Exercise => Pictures must be left out. Retype exactly the lines from the one containing "This screenshot has width=491, height=327." through the last line of the records below.

Data listing =>
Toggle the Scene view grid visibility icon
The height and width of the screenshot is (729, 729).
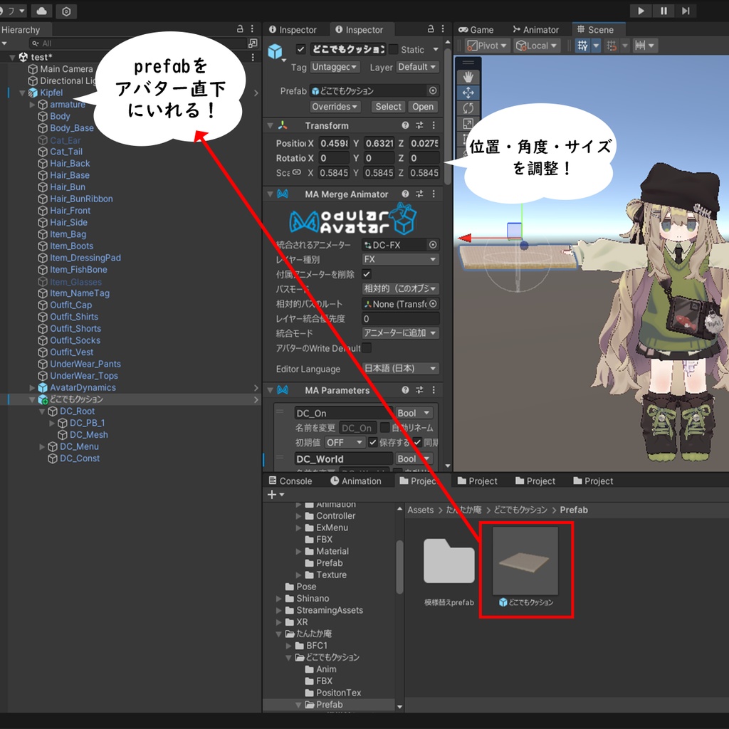(x=582, y=46)
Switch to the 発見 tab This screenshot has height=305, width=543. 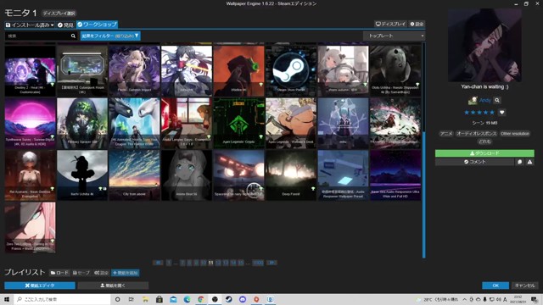pos(65,25)
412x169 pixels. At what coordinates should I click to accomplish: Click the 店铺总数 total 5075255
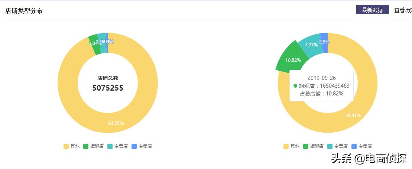[108, 88]
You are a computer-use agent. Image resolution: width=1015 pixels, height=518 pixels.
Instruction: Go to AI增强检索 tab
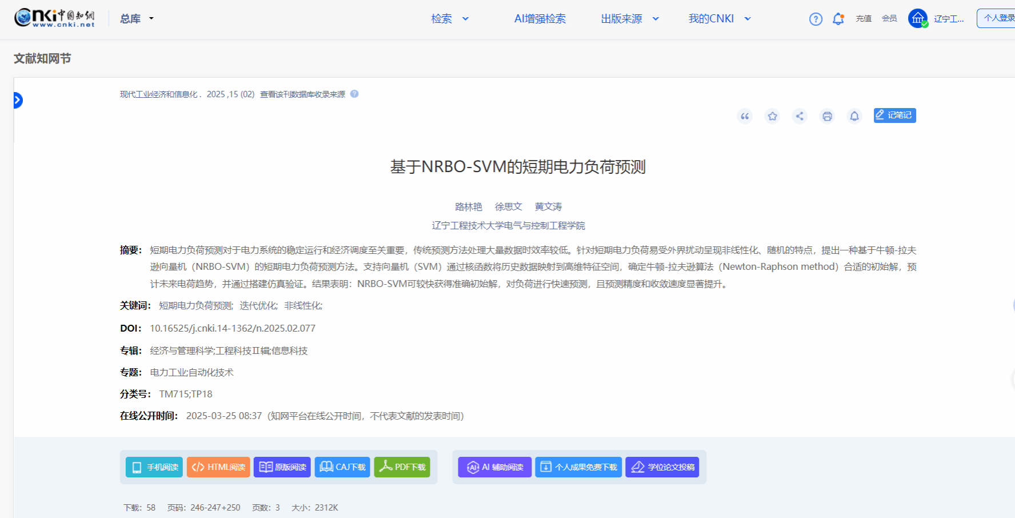540,19
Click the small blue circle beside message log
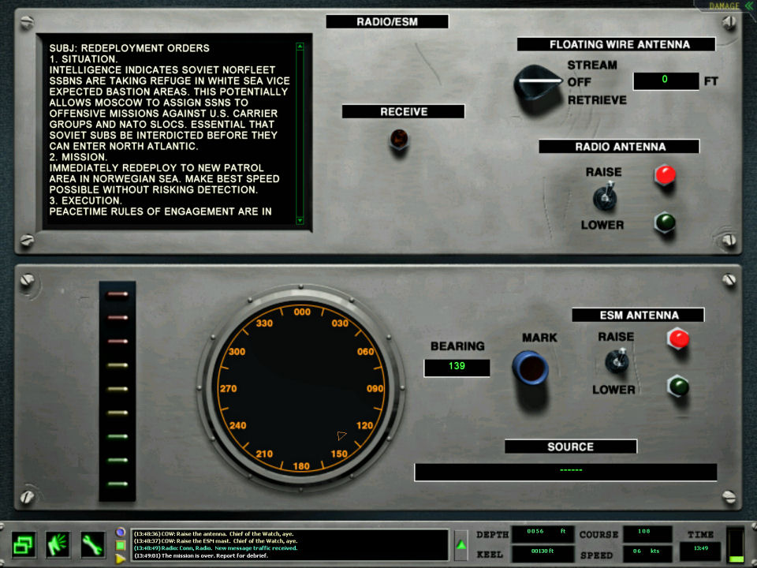The height and width of the screenshot is (568, 757). pyautogui.click(x=121, y=532)
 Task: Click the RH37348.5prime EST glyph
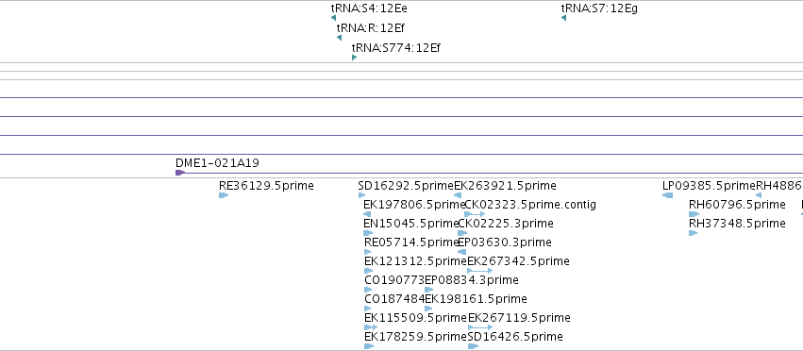693,233
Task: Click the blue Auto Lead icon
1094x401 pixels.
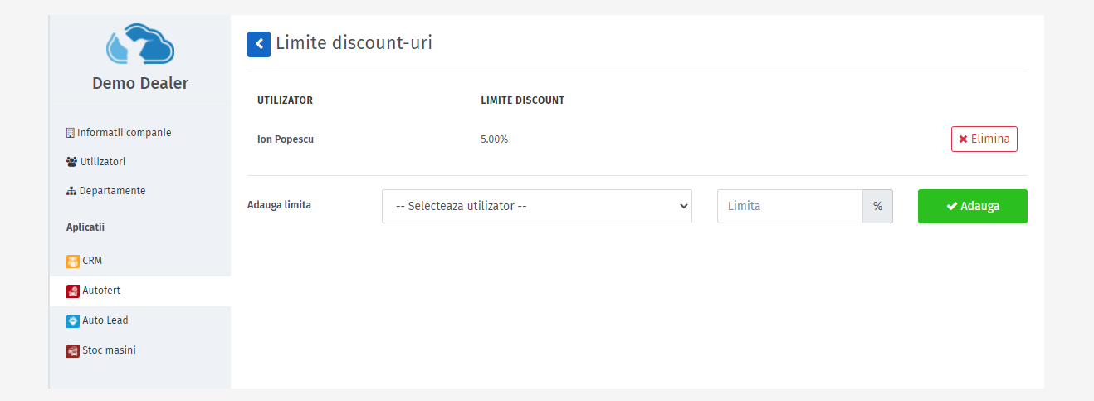Action: (73, 321)
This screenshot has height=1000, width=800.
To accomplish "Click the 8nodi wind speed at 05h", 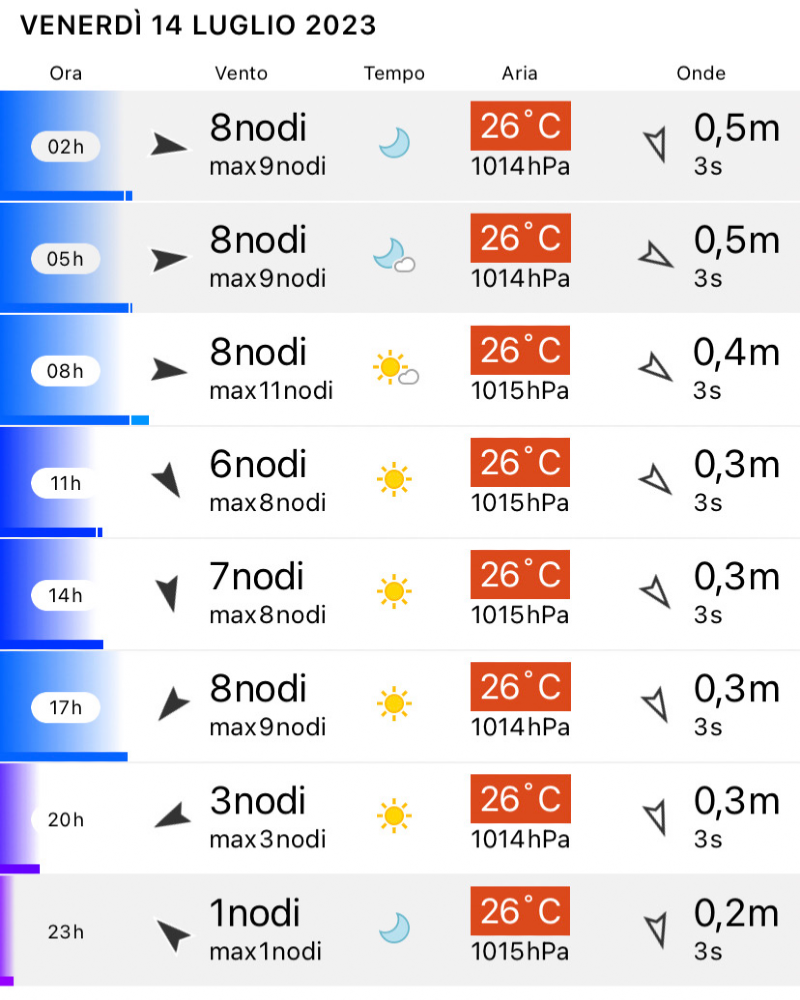I will (258, 240).
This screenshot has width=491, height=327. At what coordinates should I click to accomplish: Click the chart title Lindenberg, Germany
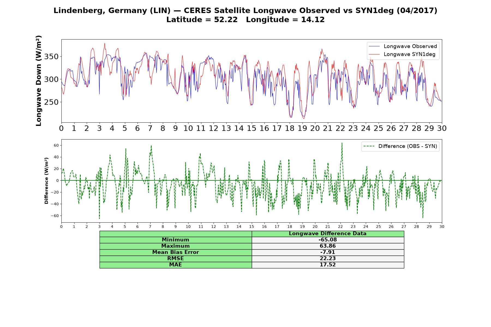point(245,11)
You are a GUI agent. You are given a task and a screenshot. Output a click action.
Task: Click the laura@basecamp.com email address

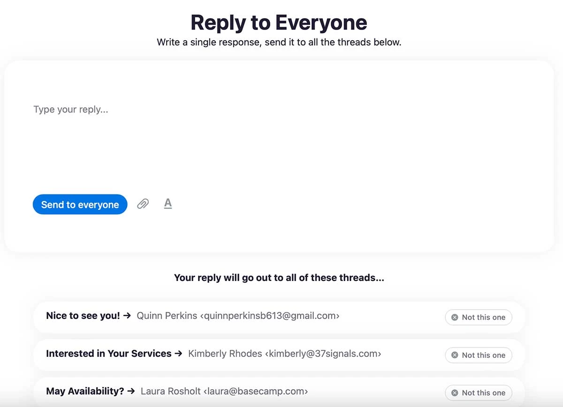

Response area =>
This screenshot has width=491, height=327. At what coordinates should I click to accomplish: Click the chart title Lindenberg, Germany
point(245,11)
You are a GUI agent. You are given a task and a screenshot. Output a click action.
Task: Click the laura@basecamp.com email address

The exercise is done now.